> What needs to be done:
If a line of the records holds the word "section", copy it out.

> Items from a dataset:

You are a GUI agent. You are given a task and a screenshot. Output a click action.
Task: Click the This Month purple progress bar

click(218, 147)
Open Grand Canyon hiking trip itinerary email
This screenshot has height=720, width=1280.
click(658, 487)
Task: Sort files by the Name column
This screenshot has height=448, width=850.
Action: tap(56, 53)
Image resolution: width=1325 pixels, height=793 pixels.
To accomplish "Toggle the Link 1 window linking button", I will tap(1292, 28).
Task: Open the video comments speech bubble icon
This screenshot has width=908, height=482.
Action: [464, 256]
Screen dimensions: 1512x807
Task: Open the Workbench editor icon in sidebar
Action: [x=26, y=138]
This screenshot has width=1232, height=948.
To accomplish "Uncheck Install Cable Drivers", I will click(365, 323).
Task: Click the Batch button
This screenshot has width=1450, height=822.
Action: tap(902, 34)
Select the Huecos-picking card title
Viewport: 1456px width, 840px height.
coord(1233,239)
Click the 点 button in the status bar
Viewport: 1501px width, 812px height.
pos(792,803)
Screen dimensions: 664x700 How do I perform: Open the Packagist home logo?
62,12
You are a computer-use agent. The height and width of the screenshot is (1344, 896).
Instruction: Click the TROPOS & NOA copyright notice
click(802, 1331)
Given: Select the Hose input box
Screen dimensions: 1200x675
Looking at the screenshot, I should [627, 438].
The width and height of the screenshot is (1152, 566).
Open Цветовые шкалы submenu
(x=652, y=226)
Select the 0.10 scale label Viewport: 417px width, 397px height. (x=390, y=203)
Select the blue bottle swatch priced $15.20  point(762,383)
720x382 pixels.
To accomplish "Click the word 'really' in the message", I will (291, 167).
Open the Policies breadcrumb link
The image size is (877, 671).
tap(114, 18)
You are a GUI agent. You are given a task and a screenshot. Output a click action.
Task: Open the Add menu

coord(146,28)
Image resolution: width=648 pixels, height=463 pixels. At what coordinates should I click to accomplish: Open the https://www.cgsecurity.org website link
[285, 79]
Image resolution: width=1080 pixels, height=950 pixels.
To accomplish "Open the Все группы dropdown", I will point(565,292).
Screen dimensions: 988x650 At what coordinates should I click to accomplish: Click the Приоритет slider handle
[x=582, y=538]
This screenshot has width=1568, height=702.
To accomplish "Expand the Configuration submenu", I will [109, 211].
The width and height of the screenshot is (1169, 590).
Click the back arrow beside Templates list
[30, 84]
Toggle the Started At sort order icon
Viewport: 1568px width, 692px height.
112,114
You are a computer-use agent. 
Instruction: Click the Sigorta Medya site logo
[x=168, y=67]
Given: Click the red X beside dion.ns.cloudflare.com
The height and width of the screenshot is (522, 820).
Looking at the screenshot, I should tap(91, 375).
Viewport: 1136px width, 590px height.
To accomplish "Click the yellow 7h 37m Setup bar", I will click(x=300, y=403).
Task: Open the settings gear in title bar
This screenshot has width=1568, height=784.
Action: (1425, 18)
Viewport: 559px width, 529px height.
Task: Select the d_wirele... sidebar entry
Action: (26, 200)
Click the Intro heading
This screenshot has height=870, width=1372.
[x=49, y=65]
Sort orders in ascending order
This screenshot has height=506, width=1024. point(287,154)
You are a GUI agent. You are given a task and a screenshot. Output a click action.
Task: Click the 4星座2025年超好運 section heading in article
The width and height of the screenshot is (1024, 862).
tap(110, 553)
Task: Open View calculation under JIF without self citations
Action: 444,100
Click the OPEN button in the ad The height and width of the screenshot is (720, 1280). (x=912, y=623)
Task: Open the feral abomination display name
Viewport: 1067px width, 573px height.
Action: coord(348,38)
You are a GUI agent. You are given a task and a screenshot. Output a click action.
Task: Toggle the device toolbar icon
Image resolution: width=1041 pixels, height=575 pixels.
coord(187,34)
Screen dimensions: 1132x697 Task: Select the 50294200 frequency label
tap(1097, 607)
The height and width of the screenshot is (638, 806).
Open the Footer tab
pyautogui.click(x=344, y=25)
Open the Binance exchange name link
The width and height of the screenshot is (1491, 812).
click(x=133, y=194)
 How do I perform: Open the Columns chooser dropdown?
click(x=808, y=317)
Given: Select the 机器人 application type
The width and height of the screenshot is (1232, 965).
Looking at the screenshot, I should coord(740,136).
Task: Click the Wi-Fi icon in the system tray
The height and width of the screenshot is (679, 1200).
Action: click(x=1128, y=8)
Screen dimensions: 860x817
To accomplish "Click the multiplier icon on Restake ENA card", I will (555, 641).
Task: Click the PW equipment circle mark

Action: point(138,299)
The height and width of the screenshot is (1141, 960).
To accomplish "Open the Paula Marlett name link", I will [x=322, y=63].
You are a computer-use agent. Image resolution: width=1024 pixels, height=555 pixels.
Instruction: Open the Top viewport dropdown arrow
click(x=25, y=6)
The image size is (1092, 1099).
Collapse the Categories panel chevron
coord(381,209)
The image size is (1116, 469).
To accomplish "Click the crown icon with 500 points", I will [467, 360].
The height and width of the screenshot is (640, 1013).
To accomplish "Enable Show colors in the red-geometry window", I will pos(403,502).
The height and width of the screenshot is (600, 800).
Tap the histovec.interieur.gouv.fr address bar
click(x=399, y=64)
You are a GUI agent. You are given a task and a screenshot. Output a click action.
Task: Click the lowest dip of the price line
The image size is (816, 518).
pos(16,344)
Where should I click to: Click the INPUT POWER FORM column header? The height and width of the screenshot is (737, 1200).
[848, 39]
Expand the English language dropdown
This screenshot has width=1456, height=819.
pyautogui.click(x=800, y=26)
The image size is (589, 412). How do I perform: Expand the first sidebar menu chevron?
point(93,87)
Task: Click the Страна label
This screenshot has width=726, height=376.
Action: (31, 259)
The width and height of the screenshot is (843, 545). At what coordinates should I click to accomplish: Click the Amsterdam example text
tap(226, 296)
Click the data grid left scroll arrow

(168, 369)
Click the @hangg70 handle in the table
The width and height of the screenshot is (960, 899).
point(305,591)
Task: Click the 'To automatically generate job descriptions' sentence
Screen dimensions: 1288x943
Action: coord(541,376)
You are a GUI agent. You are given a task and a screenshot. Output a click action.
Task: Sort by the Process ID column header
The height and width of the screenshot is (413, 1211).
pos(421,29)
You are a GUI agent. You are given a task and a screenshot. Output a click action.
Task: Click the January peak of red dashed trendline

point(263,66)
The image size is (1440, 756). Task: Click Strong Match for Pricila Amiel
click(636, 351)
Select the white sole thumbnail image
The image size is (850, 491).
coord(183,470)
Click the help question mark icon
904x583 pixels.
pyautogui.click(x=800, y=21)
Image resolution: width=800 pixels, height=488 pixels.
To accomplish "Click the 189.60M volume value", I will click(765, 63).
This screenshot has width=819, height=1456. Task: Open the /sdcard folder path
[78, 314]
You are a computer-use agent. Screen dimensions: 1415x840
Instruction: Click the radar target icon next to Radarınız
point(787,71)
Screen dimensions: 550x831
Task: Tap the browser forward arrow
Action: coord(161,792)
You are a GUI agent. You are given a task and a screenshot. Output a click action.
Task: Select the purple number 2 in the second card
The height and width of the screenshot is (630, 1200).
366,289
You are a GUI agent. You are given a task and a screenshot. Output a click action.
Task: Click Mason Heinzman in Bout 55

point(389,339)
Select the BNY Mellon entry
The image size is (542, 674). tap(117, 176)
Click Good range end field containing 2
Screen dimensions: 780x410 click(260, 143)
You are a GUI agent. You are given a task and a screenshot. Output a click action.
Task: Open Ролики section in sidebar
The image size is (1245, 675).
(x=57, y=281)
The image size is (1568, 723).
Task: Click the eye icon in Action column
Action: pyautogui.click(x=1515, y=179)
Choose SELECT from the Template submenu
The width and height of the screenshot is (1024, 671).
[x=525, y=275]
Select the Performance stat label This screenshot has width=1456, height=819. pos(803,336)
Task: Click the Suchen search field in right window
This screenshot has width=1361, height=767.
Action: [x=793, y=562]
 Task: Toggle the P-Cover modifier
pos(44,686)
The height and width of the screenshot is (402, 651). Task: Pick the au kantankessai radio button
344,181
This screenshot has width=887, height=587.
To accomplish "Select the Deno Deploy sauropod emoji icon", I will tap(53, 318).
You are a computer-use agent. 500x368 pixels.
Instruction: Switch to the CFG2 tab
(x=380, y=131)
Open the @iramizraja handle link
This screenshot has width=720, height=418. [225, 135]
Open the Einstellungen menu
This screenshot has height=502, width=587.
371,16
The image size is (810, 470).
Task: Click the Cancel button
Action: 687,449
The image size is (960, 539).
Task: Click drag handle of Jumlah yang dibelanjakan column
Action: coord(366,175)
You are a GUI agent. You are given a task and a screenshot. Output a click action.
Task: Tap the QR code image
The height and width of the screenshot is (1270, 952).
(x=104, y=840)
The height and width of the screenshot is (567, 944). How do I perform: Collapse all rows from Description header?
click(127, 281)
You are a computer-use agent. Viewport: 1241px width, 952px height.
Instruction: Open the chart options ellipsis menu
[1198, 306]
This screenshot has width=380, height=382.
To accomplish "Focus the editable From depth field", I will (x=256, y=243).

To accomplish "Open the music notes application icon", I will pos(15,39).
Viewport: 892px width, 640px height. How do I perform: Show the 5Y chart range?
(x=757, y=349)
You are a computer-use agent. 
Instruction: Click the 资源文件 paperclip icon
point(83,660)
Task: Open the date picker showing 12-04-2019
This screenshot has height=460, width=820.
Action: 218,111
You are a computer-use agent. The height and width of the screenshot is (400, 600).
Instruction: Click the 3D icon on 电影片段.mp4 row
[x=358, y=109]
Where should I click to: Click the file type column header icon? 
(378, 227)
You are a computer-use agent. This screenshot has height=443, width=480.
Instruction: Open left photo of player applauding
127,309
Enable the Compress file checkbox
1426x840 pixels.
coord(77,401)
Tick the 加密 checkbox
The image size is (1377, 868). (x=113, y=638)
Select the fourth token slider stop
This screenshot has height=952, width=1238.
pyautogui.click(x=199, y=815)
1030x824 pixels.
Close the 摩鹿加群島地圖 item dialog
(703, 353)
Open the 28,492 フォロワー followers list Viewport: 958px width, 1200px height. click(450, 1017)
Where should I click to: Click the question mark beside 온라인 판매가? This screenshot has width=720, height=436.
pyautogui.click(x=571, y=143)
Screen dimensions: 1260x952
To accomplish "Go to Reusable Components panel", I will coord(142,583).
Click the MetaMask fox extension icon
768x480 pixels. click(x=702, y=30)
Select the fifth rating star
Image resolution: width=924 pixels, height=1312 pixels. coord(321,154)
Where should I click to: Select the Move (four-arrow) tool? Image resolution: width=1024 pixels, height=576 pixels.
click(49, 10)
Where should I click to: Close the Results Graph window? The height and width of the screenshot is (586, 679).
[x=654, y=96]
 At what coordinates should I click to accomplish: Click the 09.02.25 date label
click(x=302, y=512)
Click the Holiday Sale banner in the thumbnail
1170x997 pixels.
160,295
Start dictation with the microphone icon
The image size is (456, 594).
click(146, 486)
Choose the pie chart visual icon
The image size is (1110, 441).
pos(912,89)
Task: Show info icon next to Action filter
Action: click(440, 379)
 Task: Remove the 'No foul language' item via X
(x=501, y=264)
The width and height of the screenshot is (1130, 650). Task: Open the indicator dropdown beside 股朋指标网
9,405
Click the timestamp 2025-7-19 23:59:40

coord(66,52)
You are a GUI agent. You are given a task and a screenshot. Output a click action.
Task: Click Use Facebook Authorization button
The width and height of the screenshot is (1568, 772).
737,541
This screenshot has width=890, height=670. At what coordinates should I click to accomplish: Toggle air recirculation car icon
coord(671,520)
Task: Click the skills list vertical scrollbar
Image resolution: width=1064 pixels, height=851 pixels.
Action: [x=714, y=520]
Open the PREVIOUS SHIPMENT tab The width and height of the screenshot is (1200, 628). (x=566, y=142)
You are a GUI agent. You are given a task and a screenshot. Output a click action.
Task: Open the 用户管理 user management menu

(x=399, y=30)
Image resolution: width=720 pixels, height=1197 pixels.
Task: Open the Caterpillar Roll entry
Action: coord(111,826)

> The answer:
Task: Click the 4星座2025年超好運 section heading in article
Task: Open Ролики section in sidebar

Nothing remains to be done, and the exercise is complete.